Here at the jamboree,
Home of the hits.
How you doing Bob?
It's the last stretch
And my heart.. my heart stays in the lead
And we see first, second behind my heart is my mind
Third behind my mind is my body.
Fourth behind my body is my soul
And my heart stays in the lead.
Coming around the stretch..
That was a good one Bob.
So here is my last two weeks in cliff notes:
* I started hanging out with friends who are best friends with my ex-boyfriend (it didnt end well) on the regular.
* So therefore I saw my ex-boyfriend on the regular.
* Which lead to me hanging out with my ex boyfriend on the regular.
* Which lead to old feelings that have been non-existant for the past three years, but mostly to feelings of familiarity more than anything.
* Which lead to physical acts that shouldnt have happened, but thankfully no sex. ('Thankfully' because of reason I wont disclose because I am not a TOTAL cunt).
* Which lead to us thinking it was a good idea to start dating again. (You know, 'Maybe it'll be different....yadda yadda yadda').
* Which started off as not bad but then I started to realize that the only that had changed was me. I've grown up, I've matured and most importantly I got better, which allowed me to realize that he hasn't changed...at all. He seems to be his priority and that is never going to change. That is fine but I personally can not and will not be in a relationship with someone who is not willing to put in the effort. I am a good person and I am tired of putting forth all my time and energy into relationships where I get nothing in return. That is the most important thing I learned through this whole experience ordeal.
* So to sum up after coming to this conclusion I decided to end it with him, I told him exactly what I was feeling and why I was feeling that way without calling him names or cutting him down. -That's not my style. I prefer to throw the truth in your face and make you confront the issue head on. ...and people wonder why I spend most of my time observing...I am simply listening, taking it all in and strategizing on how to protect myself when these people will inevitably try to fuck me over.

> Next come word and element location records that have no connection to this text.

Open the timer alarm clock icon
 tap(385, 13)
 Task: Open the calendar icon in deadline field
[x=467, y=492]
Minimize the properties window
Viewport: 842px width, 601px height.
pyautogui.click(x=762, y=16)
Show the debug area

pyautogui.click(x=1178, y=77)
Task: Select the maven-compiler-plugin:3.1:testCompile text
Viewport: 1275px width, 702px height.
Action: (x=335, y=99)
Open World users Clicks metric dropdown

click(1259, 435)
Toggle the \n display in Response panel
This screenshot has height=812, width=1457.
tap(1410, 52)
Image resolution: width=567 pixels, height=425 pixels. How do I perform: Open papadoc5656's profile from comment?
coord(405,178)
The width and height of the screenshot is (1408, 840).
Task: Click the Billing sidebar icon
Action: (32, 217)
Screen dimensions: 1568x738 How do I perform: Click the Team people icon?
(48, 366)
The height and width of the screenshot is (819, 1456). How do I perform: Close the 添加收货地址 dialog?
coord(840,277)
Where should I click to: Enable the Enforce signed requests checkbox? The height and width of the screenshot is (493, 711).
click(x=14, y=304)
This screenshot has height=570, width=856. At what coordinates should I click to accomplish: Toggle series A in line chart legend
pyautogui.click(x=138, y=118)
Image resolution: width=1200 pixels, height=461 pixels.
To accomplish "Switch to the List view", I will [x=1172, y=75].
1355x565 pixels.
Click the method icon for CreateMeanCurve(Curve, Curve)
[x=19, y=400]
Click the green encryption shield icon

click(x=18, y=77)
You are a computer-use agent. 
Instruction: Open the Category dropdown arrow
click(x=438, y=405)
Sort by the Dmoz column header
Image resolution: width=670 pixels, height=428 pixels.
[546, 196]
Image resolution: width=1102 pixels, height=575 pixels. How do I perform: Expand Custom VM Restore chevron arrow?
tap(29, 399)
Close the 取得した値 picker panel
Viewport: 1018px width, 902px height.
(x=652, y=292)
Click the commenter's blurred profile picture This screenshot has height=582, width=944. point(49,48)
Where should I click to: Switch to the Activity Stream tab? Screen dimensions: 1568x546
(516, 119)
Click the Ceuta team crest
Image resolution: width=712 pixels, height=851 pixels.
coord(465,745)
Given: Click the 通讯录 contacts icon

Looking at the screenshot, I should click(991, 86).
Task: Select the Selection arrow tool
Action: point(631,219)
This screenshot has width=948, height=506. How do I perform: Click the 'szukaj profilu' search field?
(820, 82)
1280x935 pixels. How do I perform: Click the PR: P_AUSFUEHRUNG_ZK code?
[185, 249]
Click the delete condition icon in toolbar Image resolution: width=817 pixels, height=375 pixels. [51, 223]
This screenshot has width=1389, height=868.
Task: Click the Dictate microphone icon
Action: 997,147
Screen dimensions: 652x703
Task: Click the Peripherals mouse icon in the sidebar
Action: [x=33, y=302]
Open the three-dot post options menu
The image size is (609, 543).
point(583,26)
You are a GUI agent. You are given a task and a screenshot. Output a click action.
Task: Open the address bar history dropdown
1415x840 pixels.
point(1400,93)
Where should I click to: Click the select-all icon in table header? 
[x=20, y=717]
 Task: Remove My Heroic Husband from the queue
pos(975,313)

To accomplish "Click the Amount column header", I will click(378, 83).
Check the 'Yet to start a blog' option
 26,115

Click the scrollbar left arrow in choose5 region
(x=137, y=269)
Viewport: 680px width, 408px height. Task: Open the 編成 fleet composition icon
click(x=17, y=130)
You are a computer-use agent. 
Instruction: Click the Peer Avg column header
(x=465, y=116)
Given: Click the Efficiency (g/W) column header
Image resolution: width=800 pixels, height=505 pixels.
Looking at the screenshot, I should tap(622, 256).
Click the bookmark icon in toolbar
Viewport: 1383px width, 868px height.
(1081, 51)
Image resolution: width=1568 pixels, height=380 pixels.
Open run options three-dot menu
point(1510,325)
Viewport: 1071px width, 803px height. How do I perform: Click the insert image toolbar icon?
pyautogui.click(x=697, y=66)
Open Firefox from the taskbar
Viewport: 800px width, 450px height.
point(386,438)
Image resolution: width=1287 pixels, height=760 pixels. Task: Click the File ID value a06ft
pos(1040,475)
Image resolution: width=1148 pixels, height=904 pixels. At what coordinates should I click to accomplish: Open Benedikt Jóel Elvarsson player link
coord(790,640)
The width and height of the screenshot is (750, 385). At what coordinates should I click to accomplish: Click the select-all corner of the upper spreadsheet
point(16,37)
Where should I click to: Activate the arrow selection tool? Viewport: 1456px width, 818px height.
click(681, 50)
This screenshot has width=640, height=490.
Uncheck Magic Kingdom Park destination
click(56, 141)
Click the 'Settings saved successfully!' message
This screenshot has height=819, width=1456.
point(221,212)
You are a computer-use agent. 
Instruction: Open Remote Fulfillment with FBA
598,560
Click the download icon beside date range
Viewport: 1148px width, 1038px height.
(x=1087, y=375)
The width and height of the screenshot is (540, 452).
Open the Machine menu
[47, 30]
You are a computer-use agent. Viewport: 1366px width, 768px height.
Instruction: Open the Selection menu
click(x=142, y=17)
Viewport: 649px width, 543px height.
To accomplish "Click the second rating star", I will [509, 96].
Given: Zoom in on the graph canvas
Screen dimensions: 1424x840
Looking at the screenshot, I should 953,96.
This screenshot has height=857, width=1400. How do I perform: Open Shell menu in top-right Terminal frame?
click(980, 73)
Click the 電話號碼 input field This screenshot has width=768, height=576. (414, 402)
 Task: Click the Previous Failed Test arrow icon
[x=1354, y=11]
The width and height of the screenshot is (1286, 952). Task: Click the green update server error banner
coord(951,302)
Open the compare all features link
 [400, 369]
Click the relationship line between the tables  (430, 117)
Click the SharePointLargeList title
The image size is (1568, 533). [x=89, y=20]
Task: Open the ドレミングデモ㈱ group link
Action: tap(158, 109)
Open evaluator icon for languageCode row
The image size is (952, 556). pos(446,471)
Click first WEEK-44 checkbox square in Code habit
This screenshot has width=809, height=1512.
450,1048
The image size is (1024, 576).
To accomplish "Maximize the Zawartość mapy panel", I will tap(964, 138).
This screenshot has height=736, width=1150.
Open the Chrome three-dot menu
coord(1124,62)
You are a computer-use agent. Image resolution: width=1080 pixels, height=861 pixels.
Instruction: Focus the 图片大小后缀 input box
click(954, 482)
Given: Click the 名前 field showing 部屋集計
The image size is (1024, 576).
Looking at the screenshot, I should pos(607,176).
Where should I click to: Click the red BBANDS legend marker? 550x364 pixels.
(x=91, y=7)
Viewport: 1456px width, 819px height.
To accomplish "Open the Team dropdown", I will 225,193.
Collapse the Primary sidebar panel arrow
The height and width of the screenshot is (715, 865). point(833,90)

* He wants to know if we will still be friends, I told him that the first time we broke up we were going to be friends but he, not me, was the one who disappeared and ultimately made the decision of whether or not we were going to be friends- not me. I had no say in the matter whatsoever, so why the hell was he so concerned with my thoughts and feelings on the matter this time around?
* All I know is that my life was a lot more simple without him in it.
* He said he was going to call me when he got back from Maine, you know try the whole 'friends thing'. Yeah, we'll see, not even if we will be friends, but if he even calls. I doubt it but frankly I dont care either way.
"I am tired of trying to impress people who do not impress me". - my sister (probably the smartest thing she has ever said. ever.)
I have an amazing family and the best friends anyone could ask for, I dont have the time or energy to spend on people who dont deserve it. I would rather spend it on the people who do.
<3 the girl who is finally growing up and moving on.